======== EXTRACT TO READ

A federal judge in Brooklyn sentenced Tiffany Williams, 43, to 36 months in federal prison on May 13, 2026, for her role in a scheme that filed more than 8,000 fraudulent tax returns claiming approximately $600 million in pandemic-era employment tax credits [1]. The actual loss to the United States Treasury was approximately $45 million [1].
Williams and her co-conspirators filed the false returns between November 2021 and June 2023, targeting two specific COVID-19 relief programs: the Employee Retention Credit and the paid sick and family leave credit [1]. The Employee Retention Credit, created under the CARES Act, was designed to help businesses retain workers during pandemic-related disruptions. The paid sick and family leave credit was established under the Families First Coronavirus Response Act. Both programs relied on employer self-reporting, a structural feature that investigators have identified as a recurring vector for large-scale fraud. Williams operated as a tax preparer, and prosecutors alleged she exploited that position to submit claims on behalf of clients who did not qualify for the credits [1].
The investigation was conducted jointly by IRS Criminal Investigation, the U.S. Postal Inspection Service, and Homeland Security Investigations [1]. The case was prosecuted by the DOJ National Fraud Enforcement Division [1]. Assistant U.S. Attorney Colin M. McDonald handled the prosecution, and the case fell within the district overseen by U.S. Attorney Joseph Nocella Jr. for the Eastern District of New York [1]. The coordination across three federal law enforcement agencies reflects the Justice Department's sustained posture on pandemic fraud, which has included dedicated task forces and elevated prosecutorial priority since at least 2022.

================
======== EXCERPTED DATA

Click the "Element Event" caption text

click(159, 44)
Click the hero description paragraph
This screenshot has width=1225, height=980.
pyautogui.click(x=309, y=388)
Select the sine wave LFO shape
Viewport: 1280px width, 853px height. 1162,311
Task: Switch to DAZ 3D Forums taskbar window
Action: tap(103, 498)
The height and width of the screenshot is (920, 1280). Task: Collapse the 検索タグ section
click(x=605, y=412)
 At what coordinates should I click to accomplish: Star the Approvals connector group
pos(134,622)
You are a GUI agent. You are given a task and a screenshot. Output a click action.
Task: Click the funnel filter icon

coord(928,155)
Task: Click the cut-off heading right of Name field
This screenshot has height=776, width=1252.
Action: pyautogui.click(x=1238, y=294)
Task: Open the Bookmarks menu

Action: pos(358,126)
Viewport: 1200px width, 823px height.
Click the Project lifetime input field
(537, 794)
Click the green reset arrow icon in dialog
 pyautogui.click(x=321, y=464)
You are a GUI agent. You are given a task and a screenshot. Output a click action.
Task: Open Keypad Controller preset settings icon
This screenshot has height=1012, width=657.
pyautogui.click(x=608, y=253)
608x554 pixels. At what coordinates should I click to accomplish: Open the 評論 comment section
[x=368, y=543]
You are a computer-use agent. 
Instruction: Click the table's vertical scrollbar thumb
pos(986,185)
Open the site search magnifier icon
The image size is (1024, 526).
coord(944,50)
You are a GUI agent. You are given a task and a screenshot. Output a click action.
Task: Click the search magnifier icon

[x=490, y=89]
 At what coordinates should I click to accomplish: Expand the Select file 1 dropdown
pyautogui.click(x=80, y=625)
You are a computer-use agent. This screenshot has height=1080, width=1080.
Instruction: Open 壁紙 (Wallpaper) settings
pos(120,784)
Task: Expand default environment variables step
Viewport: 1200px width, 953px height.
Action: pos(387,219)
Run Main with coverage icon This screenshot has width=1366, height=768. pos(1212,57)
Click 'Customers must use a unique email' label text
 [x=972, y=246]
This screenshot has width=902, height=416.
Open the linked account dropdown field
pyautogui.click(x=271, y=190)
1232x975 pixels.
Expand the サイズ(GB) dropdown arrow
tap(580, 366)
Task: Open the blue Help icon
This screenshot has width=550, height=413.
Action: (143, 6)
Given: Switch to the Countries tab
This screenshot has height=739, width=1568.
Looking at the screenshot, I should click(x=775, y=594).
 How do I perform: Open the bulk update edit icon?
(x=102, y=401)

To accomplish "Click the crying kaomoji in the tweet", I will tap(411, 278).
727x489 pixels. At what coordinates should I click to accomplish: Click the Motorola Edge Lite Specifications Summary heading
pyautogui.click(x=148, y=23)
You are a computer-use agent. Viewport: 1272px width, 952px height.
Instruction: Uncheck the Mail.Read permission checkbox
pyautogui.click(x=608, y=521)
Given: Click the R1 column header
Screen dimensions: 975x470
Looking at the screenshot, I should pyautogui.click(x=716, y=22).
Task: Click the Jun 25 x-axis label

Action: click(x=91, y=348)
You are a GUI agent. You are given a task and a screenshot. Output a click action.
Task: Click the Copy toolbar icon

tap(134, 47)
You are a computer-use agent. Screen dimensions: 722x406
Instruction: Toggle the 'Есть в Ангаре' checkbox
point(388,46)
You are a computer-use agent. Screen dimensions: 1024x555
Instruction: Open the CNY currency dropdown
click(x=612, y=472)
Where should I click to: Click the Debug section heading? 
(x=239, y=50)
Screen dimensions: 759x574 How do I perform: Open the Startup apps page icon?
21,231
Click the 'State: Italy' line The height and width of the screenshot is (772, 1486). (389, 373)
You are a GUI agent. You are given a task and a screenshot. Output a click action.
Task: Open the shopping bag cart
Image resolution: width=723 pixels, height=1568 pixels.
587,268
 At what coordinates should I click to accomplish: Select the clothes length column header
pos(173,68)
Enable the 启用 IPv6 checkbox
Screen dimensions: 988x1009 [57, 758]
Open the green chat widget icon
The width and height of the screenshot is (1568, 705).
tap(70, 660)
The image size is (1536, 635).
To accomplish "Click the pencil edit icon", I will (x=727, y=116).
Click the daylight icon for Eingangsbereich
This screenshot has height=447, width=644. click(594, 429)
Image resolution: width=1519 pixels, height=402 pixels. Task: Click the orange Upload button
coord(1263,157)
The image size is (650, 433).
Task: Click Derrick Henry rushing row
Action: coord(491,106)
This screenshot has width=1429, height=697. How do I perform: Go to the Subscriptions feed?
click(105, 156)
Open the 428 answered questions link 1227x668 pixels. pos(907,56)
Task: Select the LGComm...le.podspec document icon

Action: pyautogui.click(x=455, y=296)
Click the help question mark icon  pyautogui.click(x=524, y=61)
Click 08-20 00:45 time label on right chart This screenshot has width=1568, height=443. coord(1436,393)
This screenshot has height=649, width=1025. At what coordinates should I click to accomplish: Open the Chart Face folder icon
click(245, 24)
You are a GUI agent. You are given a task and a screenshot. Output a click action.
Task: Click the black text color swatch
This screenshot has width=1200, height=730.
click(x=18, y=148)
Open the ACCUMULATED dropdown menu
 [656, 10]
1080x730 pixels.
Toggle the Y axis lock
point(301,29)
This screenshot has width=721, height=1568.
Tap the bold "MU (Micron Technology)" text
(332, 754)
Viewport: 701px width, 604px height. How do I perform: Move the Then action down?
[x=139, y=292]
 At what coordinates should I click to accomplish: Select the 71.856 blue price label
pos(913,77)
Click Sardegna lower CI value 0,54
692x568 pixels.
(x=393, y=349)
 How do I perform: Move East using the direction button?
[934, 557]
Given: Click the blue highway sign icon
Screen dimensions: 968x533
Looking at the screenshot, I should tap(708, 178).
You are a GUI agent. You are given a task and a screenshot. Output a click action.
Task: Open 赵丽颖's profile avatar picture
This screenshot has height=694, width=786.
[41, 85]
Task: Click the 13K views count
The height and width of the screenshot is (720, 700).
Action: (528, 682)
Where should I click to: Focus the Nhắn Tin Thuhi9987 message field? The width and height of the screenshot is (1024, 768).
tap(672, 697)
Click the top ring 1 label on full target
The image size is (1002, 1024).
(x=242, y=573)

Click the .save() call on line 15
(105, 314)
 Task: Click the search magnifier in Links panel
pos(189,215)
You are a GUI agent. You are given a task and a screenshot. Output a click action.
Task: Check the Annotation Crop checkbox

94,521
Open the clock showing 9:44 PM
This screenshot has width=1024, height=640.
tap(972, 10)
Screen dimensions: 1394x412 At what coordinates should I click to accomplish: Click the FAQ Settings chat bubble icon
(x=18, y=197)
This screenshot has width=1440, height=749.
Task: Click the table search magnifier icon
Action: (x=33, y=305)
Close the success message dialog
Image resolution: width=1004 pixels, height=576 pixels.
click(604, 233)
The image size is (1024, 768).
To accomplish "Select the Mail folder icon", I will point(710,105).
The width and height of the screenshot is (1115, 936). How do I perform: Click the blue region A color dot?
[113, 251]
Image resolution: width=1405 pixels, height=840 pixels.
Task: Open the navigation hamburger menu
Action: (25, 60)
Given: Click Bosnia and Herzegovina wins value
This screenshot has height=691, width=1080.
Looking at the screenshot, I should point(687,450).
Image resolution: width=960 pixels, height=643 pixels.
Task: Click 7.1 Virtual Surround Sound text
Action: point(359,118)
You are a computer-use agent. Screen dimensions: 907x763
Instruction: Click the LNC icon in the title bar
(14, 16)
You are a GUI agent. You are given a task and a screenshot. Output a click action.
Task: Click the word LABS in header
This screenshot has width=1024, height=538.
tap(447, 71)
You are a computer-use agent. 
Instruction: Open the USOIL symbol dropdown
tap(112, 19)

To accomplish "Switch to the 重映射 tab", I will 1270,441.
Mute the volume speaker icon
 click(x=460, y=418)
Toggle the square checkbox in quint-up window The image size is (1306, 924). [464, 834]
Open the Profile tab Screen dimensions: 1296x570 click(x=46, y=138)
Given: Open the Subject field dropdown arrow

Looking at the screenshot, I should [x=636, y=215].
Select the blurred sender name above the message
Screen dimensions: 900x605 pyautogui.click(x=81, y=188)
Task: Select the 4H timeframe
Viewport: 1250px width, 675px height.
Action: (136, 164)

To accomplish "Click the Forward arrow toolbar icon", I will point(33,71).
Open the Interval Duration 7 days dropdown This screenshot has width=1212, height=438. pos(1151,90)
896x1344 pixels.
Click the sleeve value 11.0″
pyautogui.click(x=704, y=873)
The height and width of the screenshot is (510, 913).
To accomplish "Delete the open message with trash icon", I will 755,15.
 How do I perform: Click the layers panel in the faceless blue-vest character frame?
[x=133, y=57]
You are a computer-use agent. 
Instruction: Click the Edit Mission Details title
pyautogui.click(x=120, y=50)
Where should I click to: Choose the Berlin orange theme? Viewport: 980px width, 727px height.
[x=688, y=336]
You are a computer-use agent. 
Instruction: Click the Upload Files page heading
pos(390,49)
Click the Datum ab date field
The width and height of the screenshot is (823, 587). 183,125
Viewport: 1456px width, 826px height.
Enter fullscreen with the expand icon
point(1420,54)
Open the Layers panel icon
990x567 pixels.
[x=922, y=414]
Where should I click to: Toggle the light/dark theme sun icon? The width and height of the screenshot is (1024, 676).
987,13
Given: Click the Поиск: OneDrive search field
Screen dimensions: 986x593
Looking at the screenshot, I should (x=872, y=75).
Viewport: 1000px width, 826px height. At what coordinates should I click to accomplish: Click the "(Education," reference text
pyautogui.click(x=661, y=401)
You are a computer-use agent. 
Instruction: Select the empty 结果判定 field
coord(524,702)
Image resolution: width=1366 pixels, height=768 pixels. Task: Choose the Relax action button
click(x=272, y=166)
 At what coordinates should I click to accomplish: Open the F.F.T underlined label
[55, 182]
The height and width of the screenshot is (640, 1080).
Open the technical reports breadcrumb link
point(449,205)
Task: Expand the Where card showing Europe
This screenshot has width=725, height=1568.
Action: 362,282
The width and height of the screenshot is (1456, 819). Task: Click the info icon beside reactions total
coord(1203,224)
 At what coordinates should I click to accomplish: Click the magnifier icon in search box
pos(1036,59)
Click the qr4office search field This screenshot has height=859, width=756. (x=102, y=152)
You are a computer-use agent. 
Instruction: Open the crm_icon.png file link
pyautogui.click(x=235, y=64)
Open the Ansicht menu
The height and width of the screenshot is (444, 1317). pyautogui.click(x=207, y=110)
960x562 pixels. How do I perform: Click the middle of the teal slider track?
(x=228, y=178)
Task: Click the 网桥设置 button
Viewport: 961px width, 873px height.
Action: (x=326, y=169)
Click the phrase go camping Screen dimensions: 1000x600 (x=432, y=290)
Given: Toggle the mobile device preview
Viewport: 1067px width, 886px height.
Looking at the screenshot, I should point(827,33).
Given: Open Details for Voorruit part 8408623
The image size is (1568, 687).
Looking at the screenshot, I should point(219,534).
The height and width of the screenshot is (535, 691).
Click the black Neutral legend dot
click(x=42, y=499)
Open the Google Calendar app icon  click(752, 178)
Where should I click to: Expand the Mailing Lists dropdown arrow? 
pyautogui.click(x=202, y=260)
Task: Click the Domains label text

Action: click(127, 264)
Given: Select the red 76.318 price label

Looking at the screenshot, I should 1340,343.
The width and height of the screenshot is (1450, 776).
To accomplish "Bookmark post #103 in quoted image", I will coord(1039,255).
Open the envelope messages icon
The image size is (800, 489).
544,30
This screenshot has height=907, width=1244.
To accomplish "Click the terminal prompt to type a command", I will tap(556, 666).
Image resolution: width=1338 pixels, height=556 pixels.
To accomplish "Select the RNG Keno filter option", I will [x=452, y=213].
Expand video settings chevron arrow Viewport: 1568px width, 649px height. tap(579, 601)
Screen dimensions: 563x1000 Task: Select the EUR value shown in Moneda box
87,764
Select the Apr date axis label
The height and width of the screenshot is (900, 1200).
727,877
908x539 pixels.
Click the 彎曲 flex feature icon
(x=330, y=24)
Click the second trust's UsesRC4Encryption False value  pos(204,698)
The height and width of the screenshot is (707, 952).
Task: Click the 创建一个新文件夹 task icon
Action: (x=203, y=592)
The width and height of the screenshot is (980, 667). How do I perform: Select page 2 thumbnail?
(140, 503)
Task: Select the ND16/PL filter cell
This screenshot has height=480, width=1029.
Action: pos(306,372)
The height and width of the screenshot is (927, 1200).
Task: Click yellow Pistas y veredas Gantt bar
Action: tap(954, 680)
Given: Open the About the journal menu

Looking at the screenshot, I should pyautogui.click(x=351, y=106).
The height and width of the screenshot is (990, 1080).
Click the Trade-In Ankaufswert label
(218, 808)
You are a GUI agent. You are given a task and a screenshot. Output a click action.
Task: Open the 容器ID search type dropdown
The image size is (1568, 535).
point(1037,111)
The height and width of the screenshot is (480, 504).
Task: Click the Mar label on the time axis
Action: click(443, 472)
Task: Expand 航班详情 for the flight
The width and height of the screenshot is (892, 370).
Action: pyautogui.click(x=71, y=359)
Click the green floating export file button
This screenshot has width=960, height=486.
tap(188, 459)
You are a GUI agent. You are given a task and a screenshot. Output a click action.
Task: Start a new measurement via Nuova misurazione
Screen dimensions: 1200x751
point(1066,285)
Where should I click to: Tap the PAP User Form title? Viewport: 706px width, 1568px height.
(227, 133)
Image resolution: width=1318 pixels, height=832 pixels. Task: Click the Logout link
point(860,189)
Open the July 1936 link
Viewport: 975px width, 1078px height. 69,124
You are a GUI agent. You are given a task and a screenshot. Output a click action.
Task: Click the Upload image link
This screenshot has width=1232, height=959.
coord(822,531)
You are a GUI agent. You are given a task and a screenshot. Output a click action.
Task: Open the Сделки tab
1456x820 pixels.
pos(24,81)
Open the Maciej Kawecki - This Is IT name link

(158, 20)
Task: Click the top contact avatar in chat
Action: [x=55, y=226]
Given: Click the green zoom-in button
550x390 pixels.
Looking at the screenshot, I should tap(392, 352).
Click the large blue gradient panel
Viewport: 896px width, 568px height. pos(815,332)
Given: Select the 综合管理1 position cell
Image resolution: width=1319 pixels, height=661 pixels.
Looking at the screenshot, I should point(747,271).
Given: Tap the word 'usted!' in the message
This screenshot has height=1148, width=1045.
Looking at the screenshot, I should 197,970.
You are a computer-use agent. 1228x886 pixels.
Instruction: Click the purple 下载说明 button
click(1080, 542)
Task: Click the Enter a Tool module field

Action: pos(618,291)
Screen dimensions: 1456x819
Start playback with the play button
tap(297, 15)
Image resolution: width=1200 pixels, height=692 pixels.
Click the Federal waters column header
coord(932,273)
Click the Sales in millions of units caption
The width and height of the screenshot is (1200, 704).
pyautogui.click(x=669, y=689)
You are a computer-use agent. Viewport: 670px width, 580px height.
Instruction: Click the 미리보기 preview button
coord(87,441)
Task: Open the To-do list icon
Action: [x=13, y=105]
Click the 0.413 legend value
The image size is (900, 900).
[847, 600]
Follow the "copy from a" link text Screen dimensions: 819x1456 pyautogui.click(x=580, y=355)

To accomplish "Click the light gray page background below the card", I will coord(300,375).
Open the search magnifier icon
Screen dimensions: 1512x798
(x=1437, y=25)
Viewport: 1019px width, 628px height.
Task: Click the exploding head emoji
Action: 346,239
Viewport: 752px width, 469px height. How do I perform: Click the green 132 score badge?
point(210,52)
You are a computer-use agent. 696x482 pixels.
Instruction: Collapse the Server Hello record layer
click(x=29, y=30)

================

WHAT YOU NEED TO DO:
A - Quote the article on the tax credit fraud sentencing, starting with "Williams and her" and going on through "the credits [1].".
B - Answer these questions from the article on the tax credit fraud sentencing:
(i) How many fraudulent tax returns did the scheme file?
(ii) Under which law was the paid sick and family leave credit established?
(iii) Which division prosecuted the case?
C - Proceed with the article on the tax credit fraud sentencing from the point where it stops.
The listing has no connection to the article on the tax credit fraud sentencing.

EXERCISE RESULTS:
A -
Williams and her co-conspirators filed the false returns between November 2021 and June 2023, targeting two specific COVID-19 relief programs: the Employee Retention Credit and the paid sick and family leave credit [1]. The Employee Retention Credit, created under the CARES Act, was designed to help businesses retain workers during pandemic-related disruptions. The paid sick and family leave credit was established under the Families First Coronavirus Response Act. Both programs relied on employer self-reporting, a structural feature that investigators have identified as a recurring vector for large-scale fraud. Williams operated as a tax preparer, and prosecutors alleged she exploited that position to submit claims on behalf of clients who did not qualify for the credits [1].

B -
(i) More than 8,000.
(ii) The Families First Coronavirus Response Act.
(iii) The DOJ National Fraud Enforcement Division.

C -
The $600 million in fraudulent claims sought, set against $45 million in confirmed losses, illustrates a pattern common to large ERC fraud cases: a high volume of filings, many of which the IRS caught and rejected, with a subset clearing review before detection. The gap between claimed and actual loss is likely to figure in any co-conspirator proceedings that follow. No sentencing details for additional defendants were disclosed in the public record as of the sentencing date [1]. Williams's sentence falls within the range federal courts have imposed for comparable tax fraud conspiracies, though the scale of attempted loss here places this case among the more significant COVID-era fraud prosecutions to reach the sentencing phase.